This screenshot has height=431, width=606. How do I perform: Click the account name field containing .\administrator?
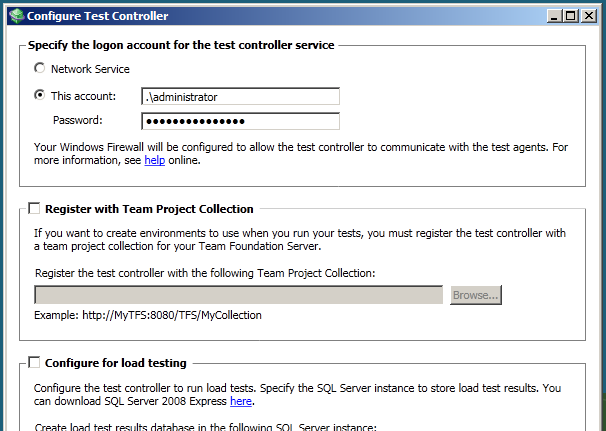coord(240,97)
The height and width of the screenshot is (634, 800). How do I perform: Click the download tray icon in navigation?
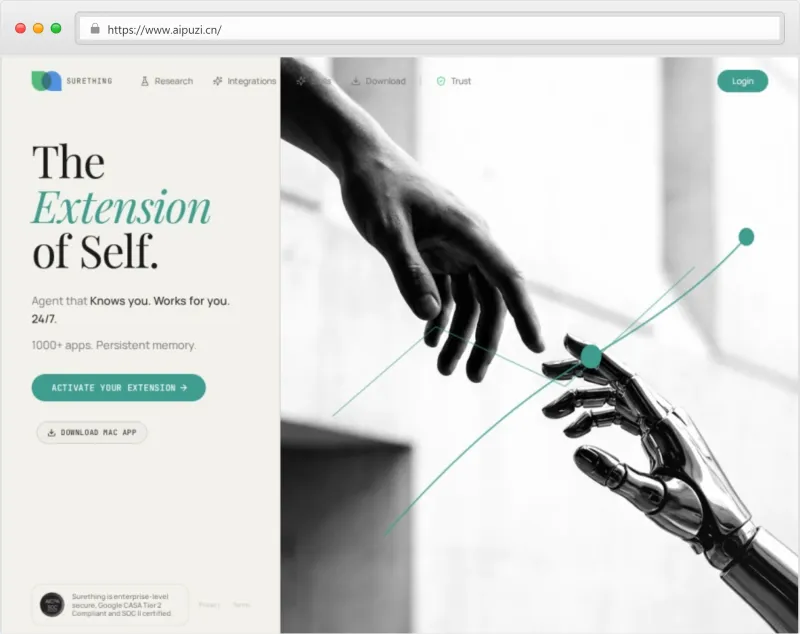tap(356, 81)
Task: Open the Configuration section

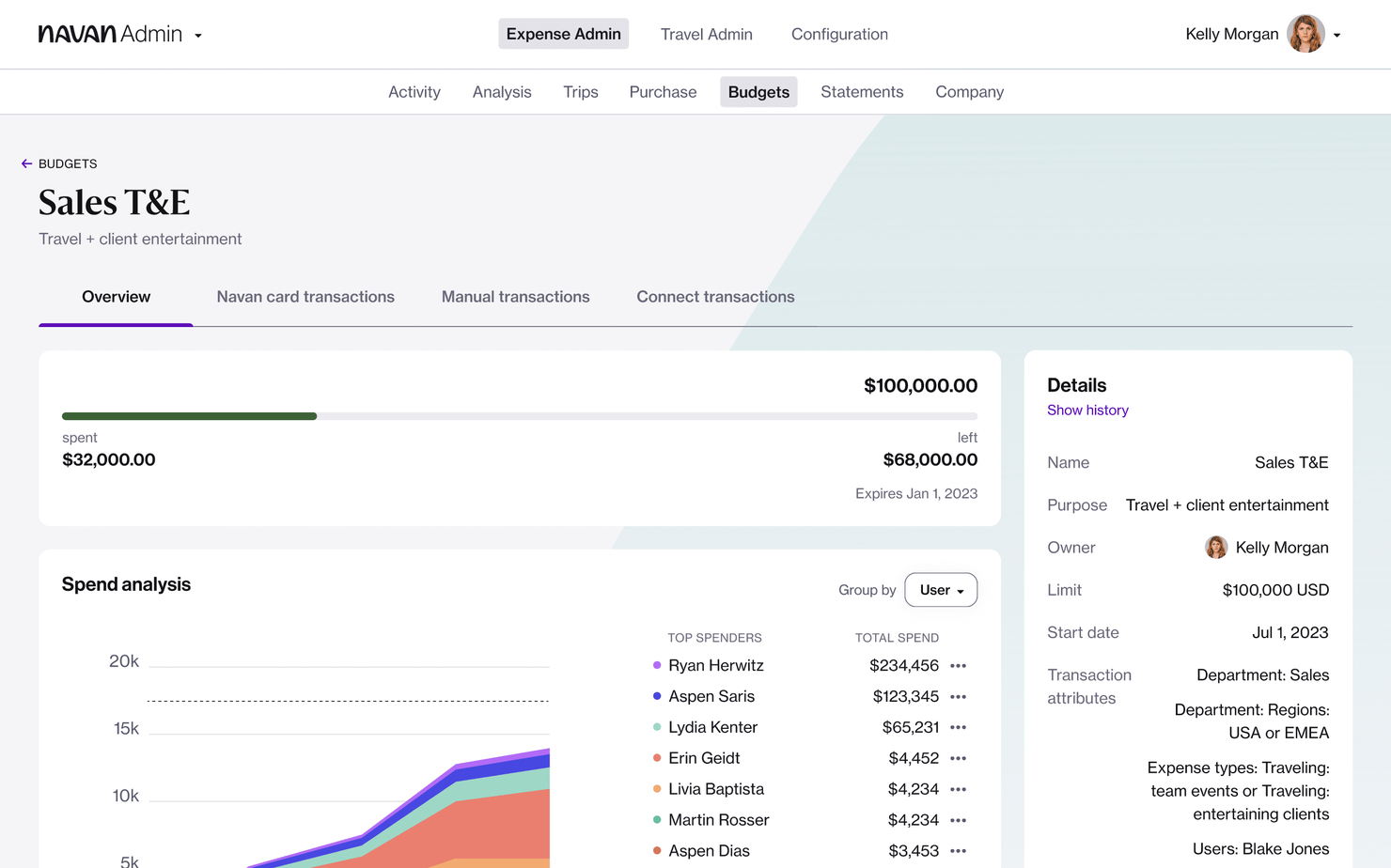Action: pos(839,35)
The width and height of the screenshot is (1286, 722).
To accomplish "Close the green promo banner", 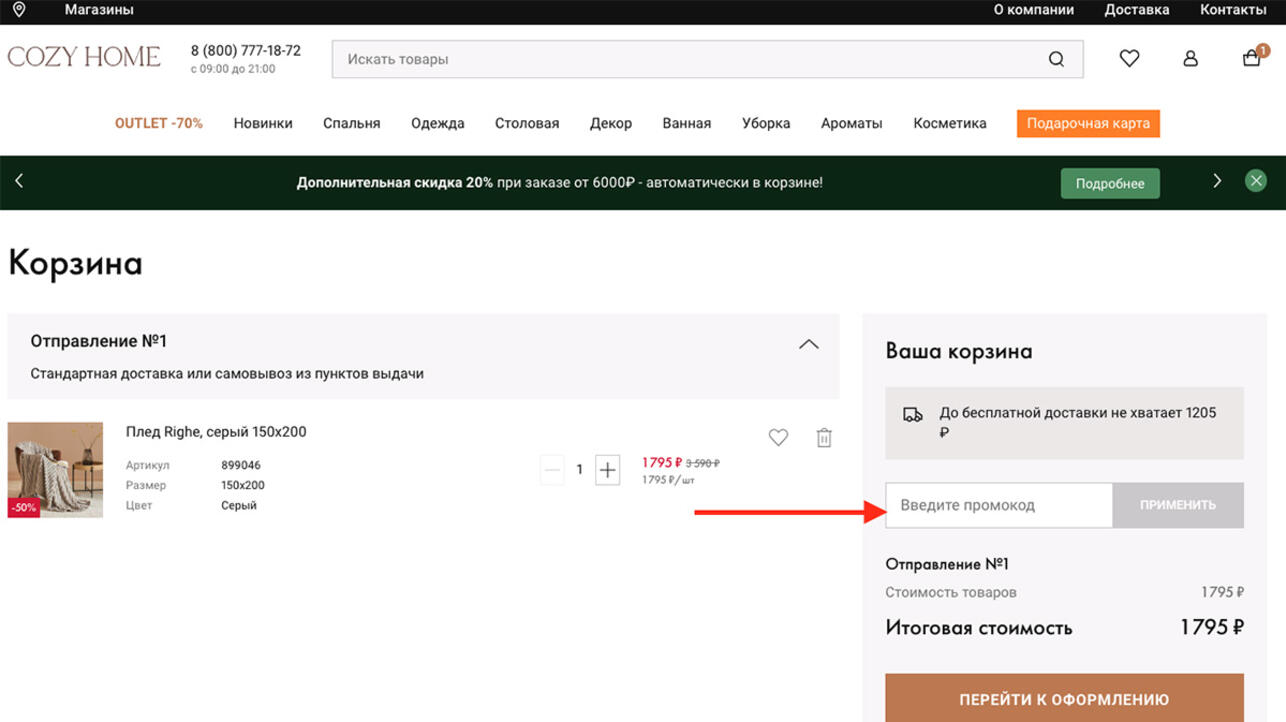I will coord(1256,181).
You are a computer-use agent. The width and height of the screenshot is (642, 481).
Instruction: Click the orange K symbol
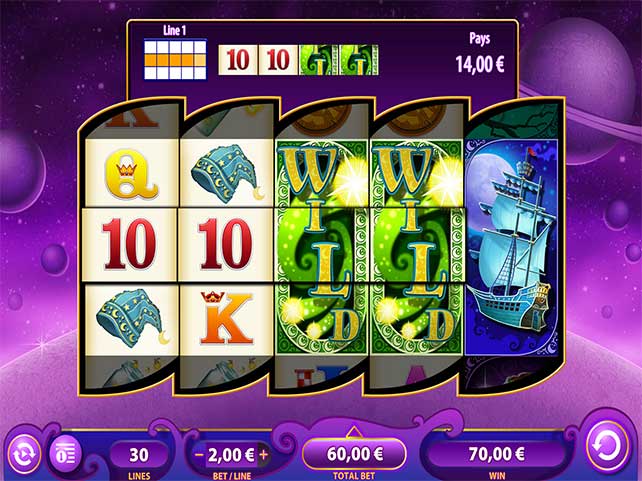226,318
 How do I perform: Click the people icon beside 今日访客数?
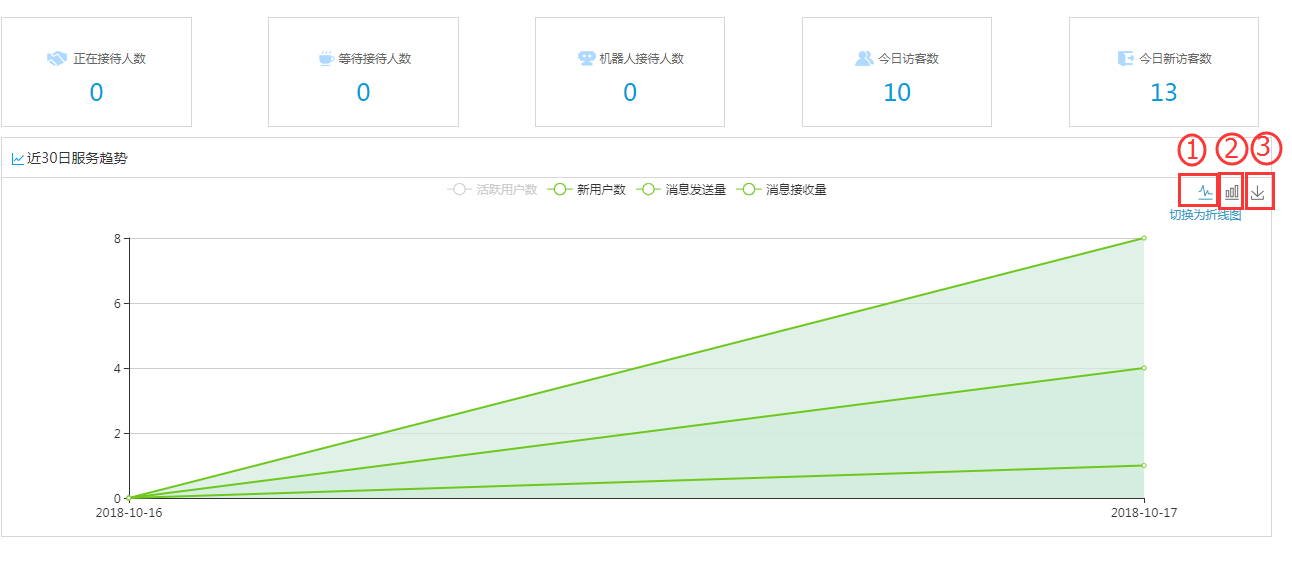(864, 59)
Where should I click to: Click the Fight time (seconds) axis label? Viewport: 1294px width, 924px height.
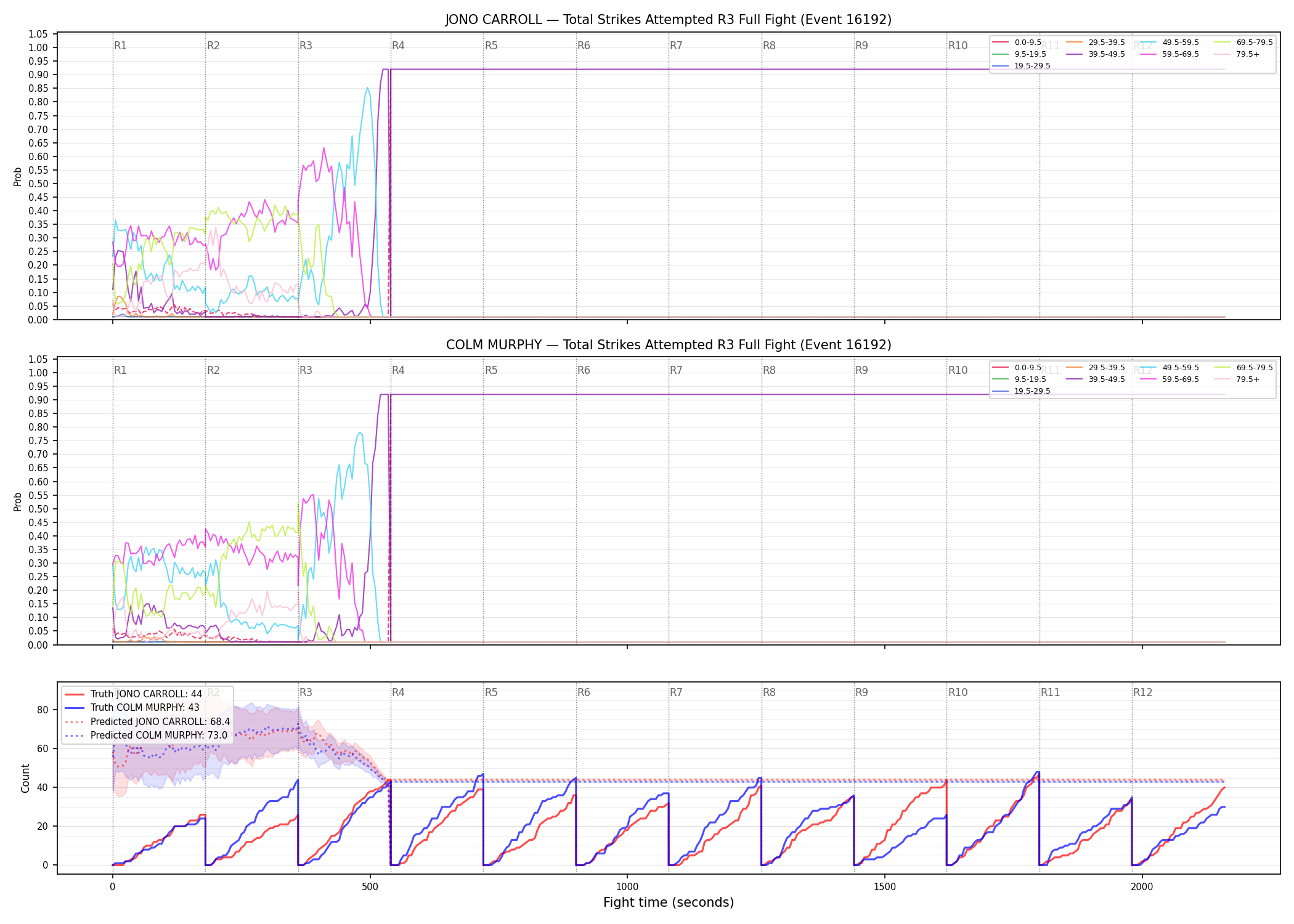(669, 902)
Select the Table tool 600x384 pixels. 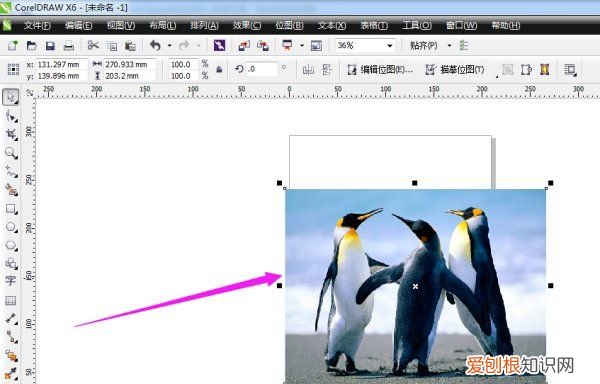(x=11, y=300)
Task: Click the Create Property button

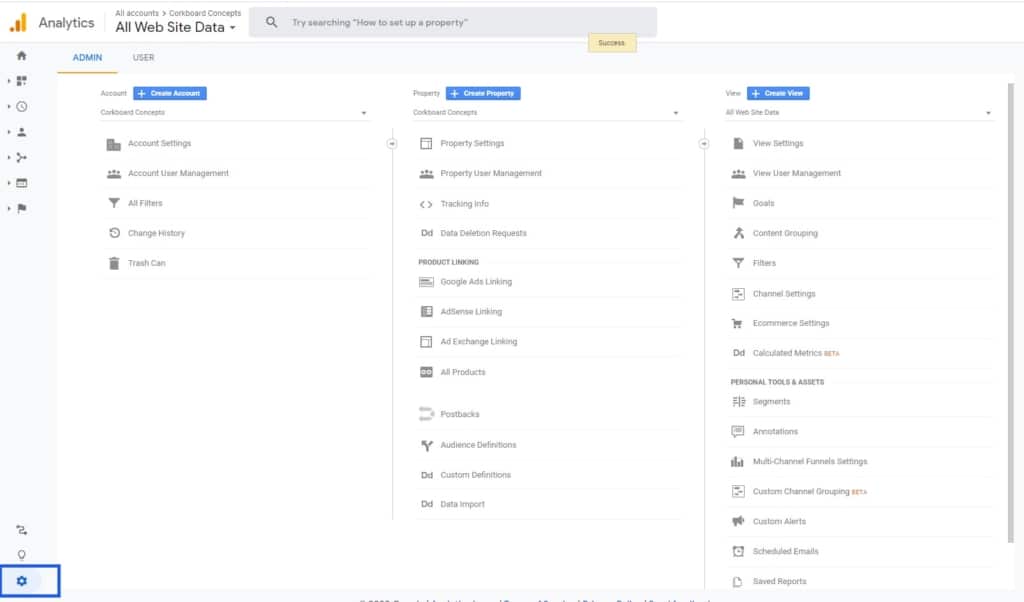Action: click(x=483, y=93)

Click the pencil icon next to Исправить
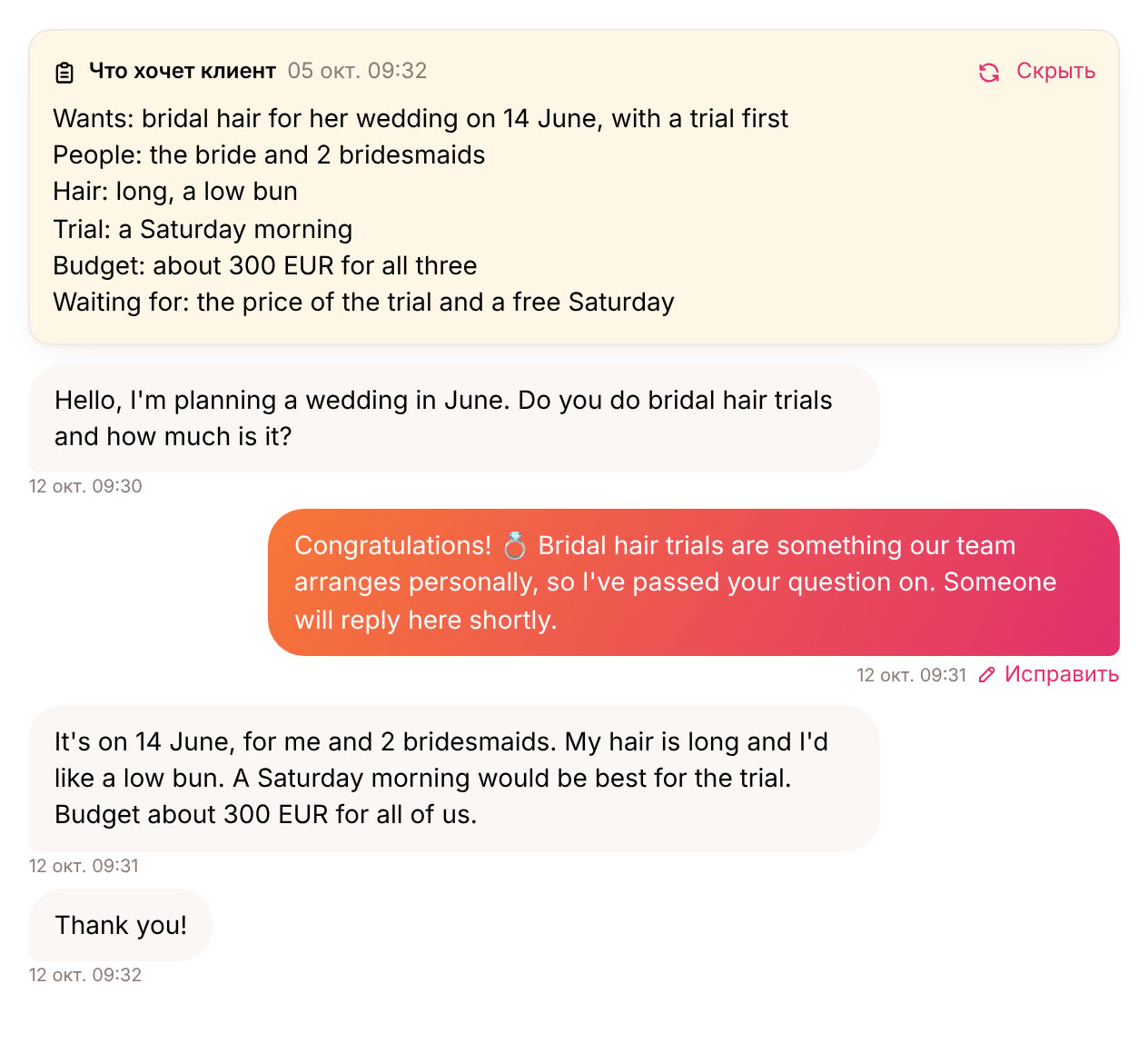[987, 674]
-*-*-
__WHAT IS REQUIRED__: Transcribe the lines from the one containing "Task: Click the Create Property button" through the last line, inclusive, and leave out the pictures.

__SOLUTION FOR THIS TASK__:
Task: Click the Create Property button

Action: click(x=483, y=93)

Click the pencil icon next to Исправить
[987, 674]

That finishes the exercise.